Sementara itu di kerajaan mangrove, seluruh penghuninya mereka mulai mengadakan rapat besar untuk membahas kekhawatiran mereka. Perburuan yang tidak berprikemanusiaan itu sungguh telah meninggalkan luka yang mendalam bagi para penghuni di hutan mangrove.
Dari sudut ruang rapat terdengar buaya terus menangis. Bagaimana tidak, Ayah dan Ibunya telah diburu dan dikuliti didepan mata kepalanya sendiri, adik-adiknya yang masih kecil dan tak berdosa pun ikut menjadi korban dari para pemburu kejam itu. Ia hanya mampu menahan tangis dan lukanya sembari bersembunyi dibalik semak belukar. Buaya berharap suatu hari nanti para manusia tak berhati itu akan menerima balasa setimpal dari Tuhan.
Bertahun-tahun lamanya perburuan sadis itu terus berlanjut, populasi penghuni hutan mangrove terus menurun drastis. Sehingga semuanya habis tidak tersisa.
Waktu terus berlalu, menyisakan kenangan pahit bagi penghuni hutan mangrove.
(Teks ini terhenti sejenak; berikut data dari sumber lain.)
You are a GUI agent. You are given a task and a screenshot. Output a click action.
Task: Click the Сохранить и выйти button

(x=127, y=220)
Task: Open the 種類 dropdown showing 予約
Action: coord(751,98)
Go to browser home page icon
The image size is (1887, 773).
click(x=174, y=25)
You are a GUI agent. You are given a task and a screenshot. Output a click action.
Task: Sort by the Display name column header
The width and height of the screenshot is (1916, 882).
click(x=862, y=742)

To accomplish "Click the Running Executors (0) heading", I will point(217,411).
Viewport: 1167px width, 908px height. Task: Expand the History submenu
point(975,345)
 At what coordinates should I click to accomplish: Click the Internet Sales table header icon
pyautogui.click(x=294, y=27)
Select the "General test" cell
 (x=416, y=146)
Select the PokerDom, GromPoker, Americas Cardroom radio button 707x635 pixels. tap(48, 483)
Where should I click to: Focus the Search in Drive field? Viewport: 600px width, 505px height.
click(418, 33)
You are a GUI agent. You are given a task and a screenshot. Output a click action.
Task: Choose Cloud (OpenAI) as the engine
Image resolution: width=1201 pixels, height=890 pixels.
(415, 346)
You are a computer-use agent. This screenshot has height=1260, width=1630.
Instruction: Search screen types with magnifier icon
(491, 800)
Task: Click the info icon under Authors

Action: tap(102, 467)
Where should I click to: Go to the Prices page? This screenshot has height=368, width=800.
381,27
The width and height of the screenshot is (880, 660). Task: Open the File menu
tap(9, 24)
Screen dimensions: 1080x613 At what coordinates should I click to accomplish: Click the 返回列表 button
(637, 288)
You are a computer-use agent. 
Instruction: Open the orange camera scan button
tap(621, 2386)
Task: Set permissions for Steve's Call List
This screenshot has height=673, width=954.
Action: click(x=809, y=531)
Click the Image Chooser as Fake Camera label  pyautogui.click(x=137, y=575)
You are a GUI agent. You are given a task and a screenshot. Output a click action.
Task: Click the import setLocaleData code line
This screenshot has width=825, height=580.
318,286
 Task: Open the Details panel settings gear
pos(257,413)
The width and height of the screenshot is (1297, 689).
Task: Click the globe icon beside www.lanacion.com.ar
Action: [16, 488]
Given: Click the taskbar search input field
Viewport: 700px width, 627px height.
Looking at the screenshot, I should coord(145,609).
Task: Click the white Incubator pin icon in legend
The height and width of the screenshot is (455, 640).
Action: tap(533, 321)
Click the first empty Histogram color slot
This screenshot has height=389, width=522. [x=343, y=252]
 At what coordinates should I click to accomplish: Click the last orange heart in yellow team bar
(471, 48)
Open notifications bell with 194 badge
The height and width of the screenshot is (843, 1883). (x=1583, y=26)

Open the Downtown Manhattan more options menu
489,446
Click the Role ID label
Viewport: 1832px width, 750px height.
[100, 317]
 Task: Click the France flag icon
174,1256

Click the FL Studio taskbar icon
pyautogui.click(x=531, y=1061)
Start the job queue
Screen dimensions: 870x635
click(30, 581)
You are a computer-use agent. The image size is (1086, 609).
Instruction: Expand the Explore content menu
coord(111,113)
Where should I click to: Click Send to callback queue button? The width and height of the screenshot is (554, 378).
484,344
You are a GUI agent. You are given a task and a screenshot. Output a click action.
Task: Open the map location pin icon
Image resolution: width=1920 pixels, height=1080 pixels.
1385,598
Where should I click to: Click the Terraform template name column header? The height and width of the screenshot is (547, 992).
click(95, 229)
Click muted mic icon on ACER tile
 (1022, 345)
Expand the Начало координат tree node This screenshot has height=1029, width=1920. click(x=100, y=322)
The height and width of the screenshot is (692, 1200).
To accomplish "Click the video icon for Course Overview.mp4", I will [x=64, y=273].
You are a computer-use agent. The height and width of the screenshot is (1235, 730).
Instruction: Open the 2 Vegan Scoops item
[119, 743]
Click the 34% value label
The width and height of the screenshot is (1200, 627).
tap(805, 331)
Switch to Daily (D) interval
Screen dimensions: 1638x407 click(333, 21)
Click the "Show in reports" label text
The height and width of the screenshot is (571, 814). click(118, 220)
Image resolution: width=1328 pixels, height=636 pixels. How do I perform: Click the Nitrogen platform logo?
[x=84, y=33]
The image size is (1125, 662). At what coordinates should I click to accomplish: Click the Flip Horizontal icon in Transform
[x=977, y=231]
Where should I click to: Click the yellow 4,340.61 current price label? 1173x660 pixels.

Kang Jam yang semakin hari semakin tua mulai ditinggalkan oleh anak buahnya yang sudah berumah tangga. Sesekali ia berkunjung ke tempat-tempat yang dulunya ia habisi tanpa hati, mencari sedikit rezeki hanya untuk sesuap nasi.
Ia mulai kesulitan mendapatkan makanan, hutan mangrove kosong tak berpenghuni, bak rumah hantu yang begitu seram.
Kekekaran, harta yang melimpah hasil merompak, tubuh yang sehat, mulai pupus dimakan usia. Kini, Kang Jam bukan lagi si Perompak Kejam, si Pembunuh Berdarah Dingin, si Kuat nan Kekar.
Ia hanyalah seorang pesakitan yang tinggal seorang diri di gubuk tua tak jauh dari hutan mangrove. Belum lagi abrasi yang kerap terjadi didaerah ia tinggal meninggalkan kekhawatiran yang mendalam baginya.
Sambil terduduk di tepi hutan mangrove, Kang Jam lama termenung. Menyesali setiap perbuatannya di masa lalu. Berharap waktu dapat kembali berputar ke masa lalu dan dia berjanji akan memperbaiki semuanya.
Namun harapannya hanyalah harapan kosong yang anak kecil pun tahu itu mustahil terjadi. Tuhan Maha Melihat dan Tuhan Maha Adil.
Rintihan-rintihan dari penghuni mangrove yang terzalimi telah dibayar lunas oleh Tuhan. Apa yang dirasakan Kang Jam sekarang merupakan buah dari apa yang ia tanam.
Pada hakikatnya, saat manusia membuat kerusakan di muka bumi ini, mereka hanya sedang menghancurkan dirinya sendiri.